Task description: Copy, from the data below, each line that has the word "agent".

Dataset entries:
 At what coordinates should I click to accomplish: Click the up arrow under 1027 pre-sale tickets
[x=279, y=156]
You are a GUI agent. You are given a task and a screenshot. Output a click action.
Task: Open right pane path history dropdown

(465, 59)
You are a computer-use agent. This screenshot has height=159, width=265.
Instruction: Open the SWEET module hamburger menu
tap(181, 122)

...

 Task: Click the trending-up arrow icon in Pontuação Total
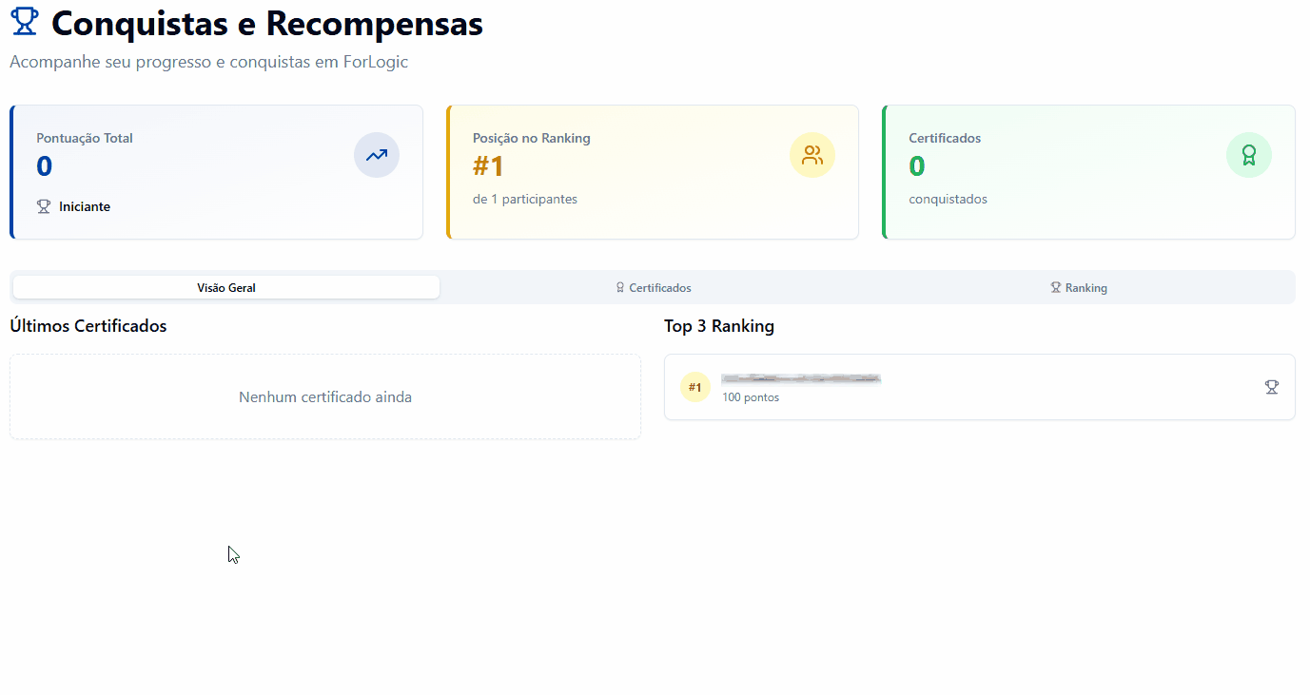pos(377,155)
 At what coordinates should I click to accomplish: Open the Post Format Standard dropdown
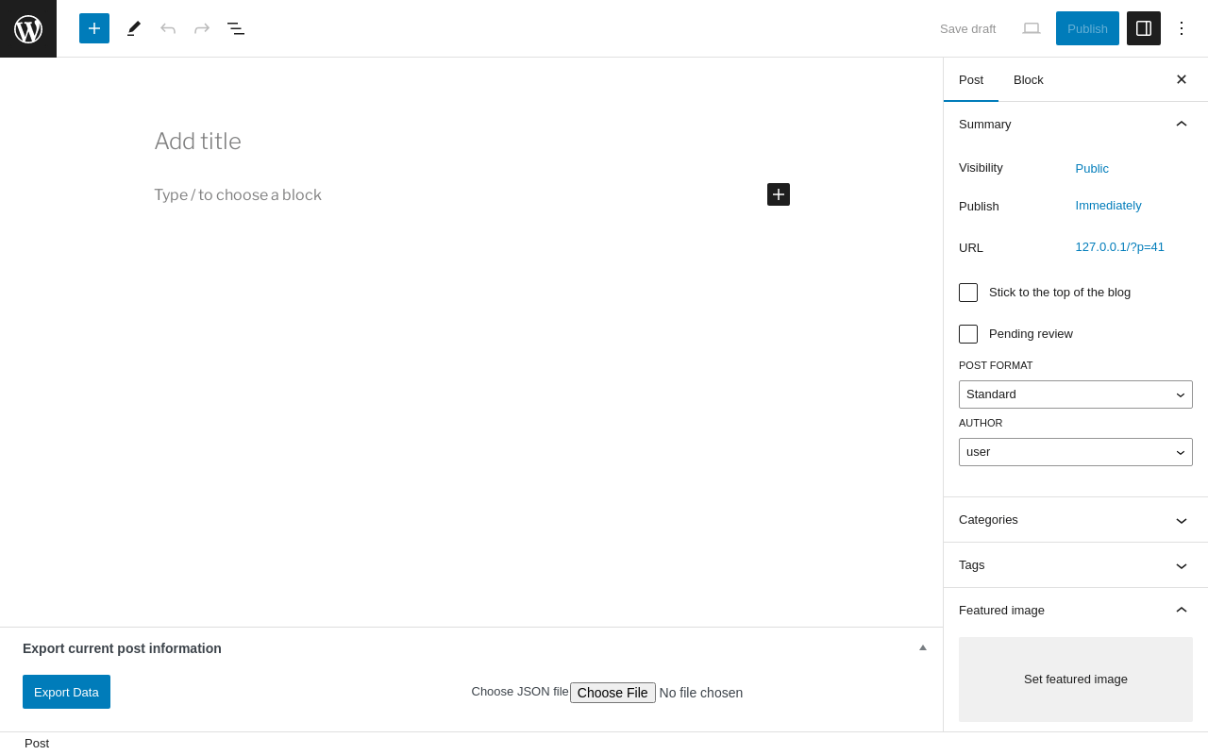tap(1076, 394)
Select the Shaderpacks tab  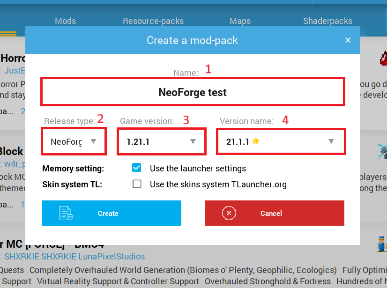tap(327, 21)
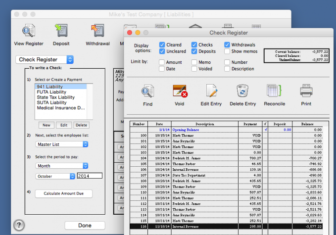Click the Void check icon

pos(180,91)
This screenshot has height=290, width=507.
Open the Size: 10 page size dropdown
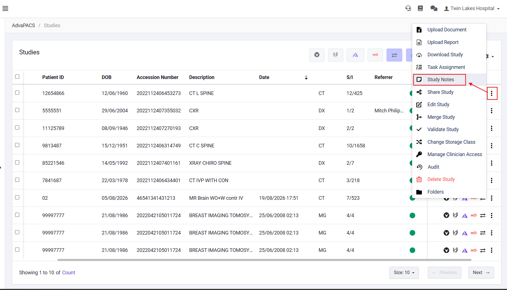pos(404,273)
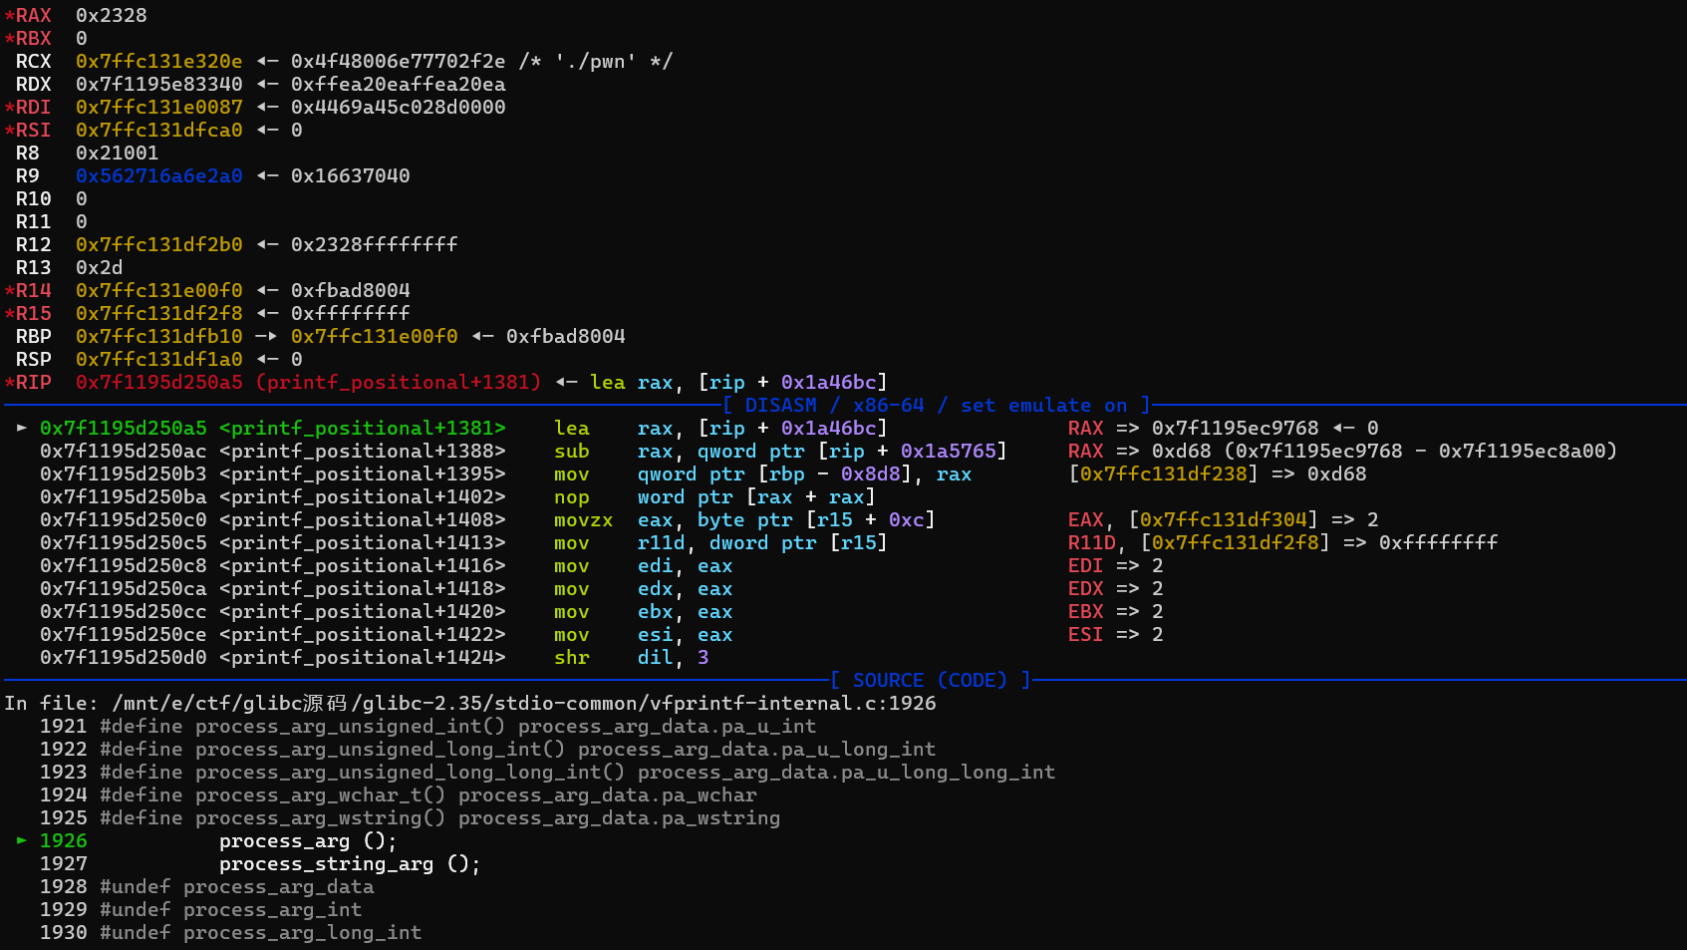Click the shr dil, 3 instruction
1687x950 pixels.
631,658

Finished task:
You are a GUI agent. You are given a task and a screenshot. Output a click action.
You are a computer-use agent. This screenshot has height=159, width=265.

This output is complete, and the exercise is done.